[REQUIREMENT] Every entry is to be printed again precisely as given.

[DATA EXTRACT]
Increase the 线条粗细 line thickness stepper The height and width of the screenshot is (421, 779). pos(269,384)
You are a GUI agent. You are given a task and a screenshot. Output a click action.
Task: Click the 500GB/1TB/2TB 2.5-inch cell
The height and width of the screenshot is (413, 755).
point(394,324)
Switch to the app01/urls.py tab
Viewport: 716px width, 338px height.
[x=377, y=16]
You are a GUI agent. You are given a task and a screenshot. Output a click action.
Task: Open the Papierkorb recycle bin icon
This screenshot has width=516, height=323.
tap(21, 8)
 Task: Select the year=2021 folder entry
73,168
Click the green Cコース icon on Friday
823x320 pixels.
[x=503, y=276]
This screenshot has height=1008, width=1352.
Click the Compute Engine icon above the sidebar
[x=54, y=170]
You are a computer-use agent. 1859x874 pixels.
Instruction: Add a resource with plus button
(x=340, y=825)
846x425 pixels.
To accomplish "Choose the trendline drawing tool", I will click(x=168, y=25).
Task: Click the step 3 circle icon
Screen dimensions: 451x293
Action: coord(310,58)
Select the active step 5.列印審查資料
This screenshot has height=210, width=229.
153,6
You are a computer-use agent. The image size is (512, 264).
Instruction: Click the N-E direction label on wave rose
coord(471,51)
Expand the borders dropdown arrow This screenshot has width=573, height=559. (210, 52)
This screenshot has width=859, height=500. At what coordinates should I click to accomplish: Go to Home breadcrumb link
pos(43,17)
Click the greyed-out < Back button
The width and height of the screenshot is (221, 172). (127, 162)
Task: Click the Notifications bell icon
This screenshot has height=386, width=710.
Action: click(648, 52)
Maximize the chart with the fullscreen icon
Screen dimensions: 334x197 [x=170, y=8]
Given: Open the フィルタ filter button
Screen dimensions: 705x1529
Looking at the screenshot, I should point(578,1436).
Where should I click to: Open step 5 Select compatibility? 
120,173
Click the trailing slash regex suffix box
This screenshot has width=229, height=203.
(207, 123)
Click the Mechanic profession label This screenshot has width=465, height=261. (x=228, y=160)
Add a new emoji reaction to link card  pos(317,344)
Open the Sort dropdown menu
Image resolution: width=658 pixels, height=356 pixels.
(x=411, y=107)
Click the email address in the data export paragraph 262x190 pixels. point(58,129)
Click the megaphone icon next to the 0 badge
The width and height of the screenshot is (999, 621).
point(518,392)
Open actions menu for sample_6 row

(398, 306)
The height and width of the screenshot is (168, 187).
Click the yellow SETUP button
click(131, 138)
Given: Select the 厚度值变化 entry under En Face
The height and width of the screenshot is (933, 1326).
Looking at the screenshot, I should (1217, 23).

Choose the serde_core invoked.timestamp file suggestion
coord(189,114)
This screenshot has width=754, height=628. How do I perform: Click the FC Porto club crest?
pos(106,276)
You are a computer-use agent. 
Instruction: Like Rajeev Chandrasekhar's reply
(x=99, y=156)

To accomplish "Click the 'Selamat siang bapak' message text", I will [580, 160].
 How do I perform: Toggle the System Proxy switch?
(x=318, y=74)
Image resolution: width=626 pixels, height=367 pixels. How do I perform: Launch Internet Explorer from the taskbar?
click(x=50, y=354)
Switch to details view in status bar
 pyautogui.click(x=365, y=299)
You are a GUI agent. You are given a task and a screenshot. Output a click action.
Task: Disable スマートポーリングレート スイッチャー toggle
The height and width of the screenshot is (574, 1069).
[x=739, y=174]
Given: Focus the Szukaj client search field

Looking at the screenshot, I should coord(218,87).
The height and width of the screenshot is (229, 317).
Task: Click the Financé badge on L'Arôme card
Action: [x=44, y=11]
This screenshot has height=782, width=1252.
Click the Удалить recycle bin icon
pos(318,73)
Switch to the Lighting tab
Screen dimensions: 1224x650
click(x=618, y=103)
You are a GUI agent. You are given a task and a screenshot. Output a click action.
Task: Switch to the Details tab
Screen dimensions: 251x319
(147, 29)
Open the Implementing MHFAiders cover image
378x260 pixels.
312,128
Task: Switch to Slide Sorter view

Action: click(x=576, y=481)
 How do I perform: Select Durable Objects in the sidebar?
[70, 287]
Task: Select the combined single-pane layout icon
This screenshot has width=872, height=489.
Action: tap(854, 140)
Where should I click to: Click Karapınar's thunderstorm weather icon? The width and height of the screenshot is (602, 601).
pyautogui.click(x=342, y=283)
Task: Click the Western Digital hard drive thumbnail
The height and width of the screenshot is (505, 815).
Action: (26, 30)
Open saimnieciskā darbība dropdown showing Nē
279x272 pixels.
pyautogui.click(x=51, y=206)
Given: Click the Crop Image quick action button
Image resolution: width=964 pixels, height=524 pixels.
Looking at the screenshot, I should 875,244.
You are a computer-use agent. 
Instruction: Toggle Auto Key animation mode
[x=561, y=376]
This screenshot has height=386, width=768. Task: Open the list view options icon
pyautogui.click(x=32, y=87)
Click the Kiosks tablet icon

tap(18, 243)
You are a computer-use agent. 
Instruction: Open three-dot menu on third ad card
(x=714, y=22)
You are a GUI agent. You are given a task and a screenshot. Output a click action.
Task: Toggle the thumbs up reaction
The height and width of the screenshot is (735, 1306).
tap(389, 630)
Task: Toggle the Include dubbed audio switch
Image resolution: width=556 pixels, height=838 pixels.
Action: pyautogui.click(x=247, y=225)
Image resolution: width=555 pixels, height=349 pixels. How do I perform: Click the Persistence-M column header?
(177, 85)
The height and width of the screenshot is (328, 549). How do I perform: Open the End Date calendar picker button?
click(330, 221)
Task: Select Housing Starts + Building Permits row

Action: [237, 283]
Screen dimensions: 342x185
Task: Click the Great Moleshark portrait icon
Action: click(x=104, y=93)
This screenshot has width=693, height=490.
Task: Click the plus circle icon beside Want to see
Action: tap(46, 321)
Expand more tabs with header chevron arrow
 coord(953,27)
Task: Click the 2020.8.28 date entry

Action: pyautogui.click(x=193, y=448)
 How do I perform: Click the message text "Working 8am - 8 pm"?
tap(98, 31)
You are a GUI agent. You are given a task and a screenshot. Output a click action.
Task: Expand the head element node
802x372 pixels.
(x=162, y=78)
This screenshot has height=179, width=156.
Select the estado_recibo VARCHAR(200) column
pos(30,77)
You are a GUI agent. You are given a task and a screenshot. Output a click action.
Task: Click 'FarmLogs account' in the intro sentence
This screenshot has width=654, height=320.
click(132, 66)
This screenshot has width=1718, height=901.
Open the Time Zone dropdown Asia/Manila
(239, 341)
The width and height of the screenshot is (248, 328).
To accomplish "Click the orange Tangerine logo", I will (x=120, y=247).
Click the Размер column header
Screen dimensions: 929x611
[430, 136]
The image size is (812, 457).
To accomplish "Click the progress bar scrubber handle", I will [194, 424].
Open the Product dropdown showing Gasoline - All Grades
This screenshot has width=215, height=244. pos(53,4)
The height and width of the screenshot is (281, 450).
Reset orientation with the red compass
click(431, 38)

[FINAL ANSWER]
Increase the 线条粗细 line thickness stepper The height and width of the screenshot is (421, 779). pos(269,384)
You are a GUI agent. You are given a task and a screenshot. Output a click action.
Task: Click the 500GB/1TB/2TB 2.5-inch cell
The height and width of the screenshot is (413, 755).
point(394,324)
Switch to the app01/urls.py tab
Viewport: 716px width, 338px height.
[x=377, y=16]
You are a GUI agent. You are given a task and a screenshot. Output a click action.
Task: Open the Papierkorb recycle bin icon
This screenshot has width=516, height=323.
tap(21, 8)
 Task: Select the year=2021 folder entry
73,168
Click the green Cコース icon on Friday
823x320 pixels.
[x=503, y=276]
This screenshot has height=1008, width=1352.
Click the Compute Engine icon above the sidebar
[x=54, y=170]
You are a computer-use agent. 1859x874 pixels.
Instruction: Add a resource with plus button
(x=340, y=825)
846x425 pixels.
To accomplish "Choose the trendline drawing tool", I will click(x=168, y=25).
Task: Click the step 3 circle icon
Screen dimensions: 451x293
Action: coord(310,58)
Select the active step 5.列印審查資料
This screenshot has height=210, width=229.
153,6
You are a computer-use agent. The image size is (512, 264).
Instruction: Click the N-E direction label on wave rose
coord(471,51)
Expand the borders dropdown arrow This screenshot has width=573, height=559. (210, 52)
This screenshot has width=859, height=500. At what coordinates should I click to accomplish: Go to Home breadcrumb link
pos(43,17)
Click the greyed-out < Back button
The width and height of the screenshot is (221, 172). (127, 162)
Task: Click the Notifications bell icon
This screenshot has height=386, width=710.
Action: click(648, 52)
Maximize the chart with the fullscreen icon
Screen dimensions: 334x197 [x=170, y=8]
Given: Open the フィルタ filter button
Screen dimensions: 705x1529
Looking at the screenshot, I should point(578,1436).
Where should I click to: Open step 5 Select compatibility? 
120,173
Click the trailing slash regex suffix box
This screenshot has width=229, height=203.
(207, 123)
Click the Mechanic profession label This screenshot has width=465, height=261. (x=228, y=160)
Add a new emoji reaction to link card  pos(317,344)
Open the Sort dropdown menu
Image resolution: width=658 pixels, height=356 pixels.
(x=411, y=107)
Click the email address in the data export paragraph 262x190 pixels. point(58,129)
Click the megaphone icon next to the 0 badge
The width and height of the screenshot is (999, 621).
point(518,392)
Open actions menu for sample_6 row

(398, 306)
The height and width of the screenshot is (168, 187).
Click the yellow SETUP button
click(131, 138)
Given: Select the 厚度值变化 entry under En Face
The height and width of the screenshot is (933, 1326).
Looking at the screenshot, I should (1217, 23).

Choose the serde_core invoked.timestamp file suggestion
coord(189,114)
This screenshot has width=754, height=628. How do I perform: Click the FC Porto club crest?
pos(106,276)
You are a computer-use agent. 
Instruction: Like Rajeev Chandrasekhar's reply
(x=99, y=156)

To accomplish "Click the 'Selamat siang bapak' message text", I will [580, 160].
 How do I perform: Toggle the System Proxy switch?
(x=318, y=74)
Image resolution: width=626 pixels, height=367 pixels. How do I perform: Launch Internet Explorer from the taskbar?
click(x=50, y=354)
Switch to details view in status bar
 pyautogui.click(x=365, y=299)
You are a GUI agent. You are given a task and a screenshot. Output a click action.
Task: Disable スマートポーリングレート スイッチャー toggle
The height and width of the screenshot is (574, 1069).
[x=739, y=174]
Given: Focus the Szukaj client search field

Looking at the screenshot, I should coord(218,87).
The height and width of the screenshot is (229, 317).
Task: Click the Financé badge on L'Arôme card
Action: [x=44, y=11]
This screenshot has height=782, width=1252.
Click the Удалить recycle bin icon
pos(318,73)
Switch to the Lighting tab
Screen dimensions: 1224x650
click(x=618, y=103)
You are a GUI agent. You are given a task and a screenshot. Output a click action.
Task: Switch to the Details tab
Screen dimensions: 251x319
(147, 29)
Open the Implementing MHFAiders cover image
378x260 pixels.
312,128
Task: Switch to Slide Sorter view

Action: click(x=576, y=481)
 How do I perform: Select Durable Objects in the sidebar?
[70, 287]
Task: Select the combined single-pane layout icon
This screenshot has width=872, height=489.
Action: tap(854, 140)
Where should I click to: Click Karapınar's thunderstorm weather icon? The width and height of the screenshot is (602, 601).
pyautogui.click(x=342, y=283)
Task: Click the Western Digital hard drive thumbnail
The height and width of the screenshot is (505, 815).
Action: (26, 30)
Open saimnieciskā darbība dropdown showing Nē
279x272 pixels.
pyautogui.click(x=51, y=206)
Given: Click the Crop Image quick action button
Image resolution: width=964 pixels, height=524 pixels.
Looking at the screenshot, I should 875,244.
You are a computer-use agent. 
Instruction: Toggle Auto Key animation mode
[x=561, y=376]
This screenshot has height=386, width=768. Task: Open the list view options icon
pyautogui.click(x=32, y=87)
Click the Kiosks tablet icon

tap(18, 243)
You are a computer-use agent. 
Instruction: Open three-dot menu on third ad card
(x=714, y=22)
You are a GUI agent. You are given a task and a screenshot. Output a click action.
Task: Toggle the thumbs up reaction
The height and width of the screenshot is (735, 1306).
tap(389, 630)
Task: Toggle the Include dubbed audio switch
Image resolution: width=556 pixels, height=838 pixels.
Action: pyautogui.click(x=247, y=225)
Image resolution: width=555 pixels, height=349 pixels. How do I perform: Click the Persistence-M column header?
(177, 85)
The height and width of the screenshot is (328, 549). How do I perform: Open the End Date calendar picker button?
click(330, 221)
Task: Select Housing Starts + Building Permits row

Action: [237, 283]
Screen dimensions: 342x185
Task: Click the Great Moleshark portrait icon
Action: click(x=104, y=93)
This screenshot has width=693, height=490.
Task: Click the plus circle icon beside Want to see
Action: tap(46, 321)
Expand more tabs with header chevron arrow
 coord(953,27)
Task: Click the 2020.8.28 date entry

Action: pyautogui.click(x=193, y=448)
 How do I perform: Click the message text "Working 8am - 8 pm"?
tap(98, 31)
You are a GUI agent. You are given a task and a screenshot. Output a click action.
Task: Expand the head element node
802x372 pixels.
(x=162, y=78)
This screenshot has height=179, width=156.
Select the estado_recibo VARCHAR(200) column
pos(30,77)
You are a GUI agent. You are given a task and a screenshot. Output a click action.
Task: Click 'FarmLogs account' in the intro sentence
This screenshot has width=654, height=320.
click(132, 66)
This screenshot has width=1718, height=901.
Open the Time Zone dropdown Asia/Manila
(239, 341)
The width and height of the screenshot is (248, 328).
To accomplish "Click the orange Tangerine logo", I will (x=120, y=247).
Click the Размер column header
Screen dimensions: 929x611
[430, 136]
The image size is (812, 457).
To accomplish "Click the progress bar scrubber handle", I will [194, 424].
Open the Product dropdown showing Gasoline - All Grades
This screenshot has width=215, height=244. pos(53,4)
The height and width of the screenshot is (281, 450).
Reset orientation with the red compass
click(431, 38)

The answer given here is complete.